“I think there is a great deal of longing in American art. Painting has a pathos and a profundity—a faith.”
(Ralph Humphrey, BOMB interview with Betsy Sussler, Winter 1985).
Ralph Humphrey's exhibition at Gary Snyder Gallery illustrated his unique contribution to American abstract painting. In contrast to the metaphysical aspirations of the Abstract Expressionist painters whom he admired when he arrived in New York in the late 1950s, Humphrey's territory was secular and nonspiritual. His own work was characterized by emotionality and raw materiality, qualities that he himself regarded as quintessentially American—if not the same kind of American as his famously tragic predecessors. The paint's physicality and the substantial, protruding dimensionality of the pieces were, at once, obdurately real and emotionally expressive. Vibrating with hues, textures, and emotions, Humphrey's paintings demonstrated a consistent commitment to color, space, and structure—elements he used to move abstraction beyond formal considerations to that of the human experience.
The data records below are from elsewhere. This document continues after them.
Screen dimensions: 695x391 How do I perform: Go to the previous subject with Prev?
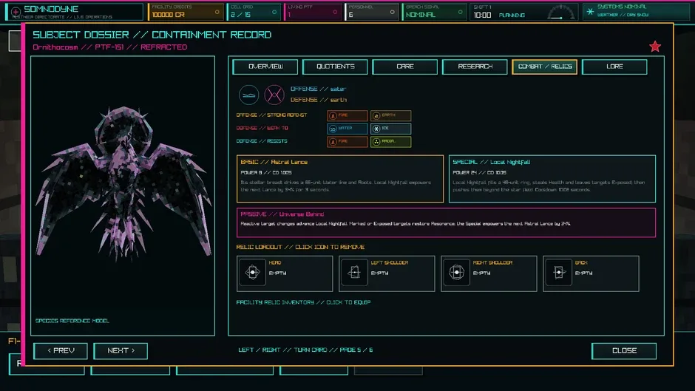pyautogui.click(x=61, y=350)
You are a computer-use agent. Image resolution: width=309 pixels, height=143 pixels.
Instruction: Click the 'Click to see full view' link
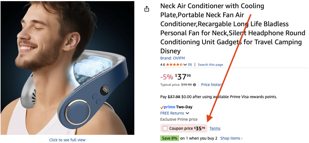pos(67,140)
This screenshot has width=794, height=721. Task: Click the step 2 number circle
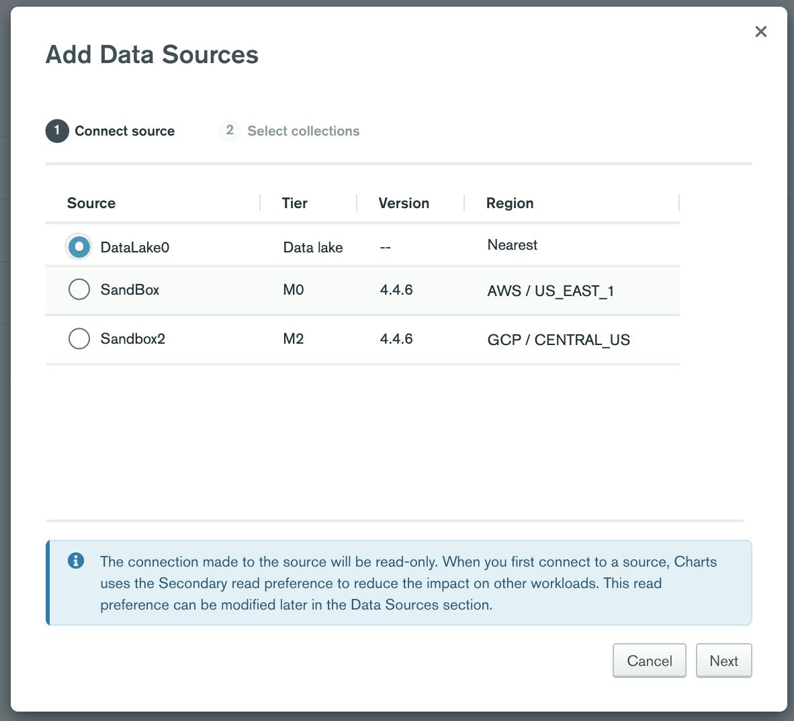pos(230,131)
This exhibition, the first solo one of Humphrey's work in a New York gallery since 1998, focused on the artist's work from 1973-1984. The main gallery featured 15 physically imposing paintings constructed with wood armatures and built out with heavily encrusted surfaces of casein and modeling paste. With an idiosyncratic palette that ranged from the somber blacks, blues, and browns of the monochromes in the early '70s to the exuberant pinks, blues, and reds of the cartoony windows in the early '80s, Humphrey's ponderous paintings literally and figuratively inserted themselves into the viewer's space.
Humphrey's interest in the actual space of a room guided his practice. He began considering paintings as objects in 1972-73. Beveled stretchers and rounded corners gave way to deeper, box-like structures with surfaces built up with densely textured paint. “Untitled” (1975), a 6 inch thick, black monochrome work whose surface flickered with notes of blues and greens embedded in the crevices of the paint, had strips of painted canvas collaged onto and pulling away from the surface and towards the viewer. “Untitled” (1975-76), an achingly tender work was an even deeper box whose gloppy, Monet- and Bonnard-inspired, purple surface bubbled, dripped, folded and peeled—again, into the viewer's immediate space.
In paintings of the late '70s, such as “Flamingo” (1979) and “Christmas Story” (1979-80), Humphrey activated the surface further by floating squares and circles in and around grids suggestive of windows, a rich metaphor for observing the world. “Thin Edge” (1981) was the most outrageously literal of all of the paintings. The depicted curtains pushed into the viewer's space, creating an extraordinary powerful and thought-provoking balance between illusionistic and actual space. His repeated use of a common architectural feature and whimsical arrangements of cartoon-like elements within the larger language of abstraction asserted the humanity of his endeavor. The bright, almost ebullient palette and quirky dispositions of constructed and painted relief elements also reinforced the sense of the freedom and trust he clearly came to feel in his own vision. Humphrey said in a 1982 Artforum interview, “I became an artist to get free. For me my identity is my style and my style is the personality of the painting, the emotion of the object. It's how I declare myself…”
In contrast to the saturated colors and cheerfulness of the works from the late '70s and early '80s, the paintings in the show from the mid '80s were considerably less volumetric and more sober in color and design. “Mountain” (1983-84), “Forest” (1984), and “Desert “(1984) maintained Modernist grid-like configurations with rectilinear elements in relief but were moody, spare and even ominous. The muted mauves, blues, and pinks of “Desert,” for example, seemed to depict a window in a dimly lit place. It was unclear whether one was looking out from the inside or in from outside and there were no floating or cartoon-like elements to break the severity of the strongly horizontal composition. The depth of the painting was a relatively shallow 2 inches, which, in combination with the reduced relief elements and subdued palette, maintained a quieter formal and psychological presence.
Throughout the exhibition, Humphrey's formal, aesthetic investigations were unmistakably at the service of his emotions. His consistent employment of volume, structure, color, image, and space resulted in an uncanny intimacy that was uncharacteristic of much of the art that was being made at the time. It is telling that he spoke of his impulse to actively push people into looking as a kind of performance art where he, the artist, was the art and the painting was the experience through which he was trying to get something to actually happen. The vitality and raw intensity inherent in Humphrey's art was a distinct manifestation of his unique worldview even as it remained unequivocally American.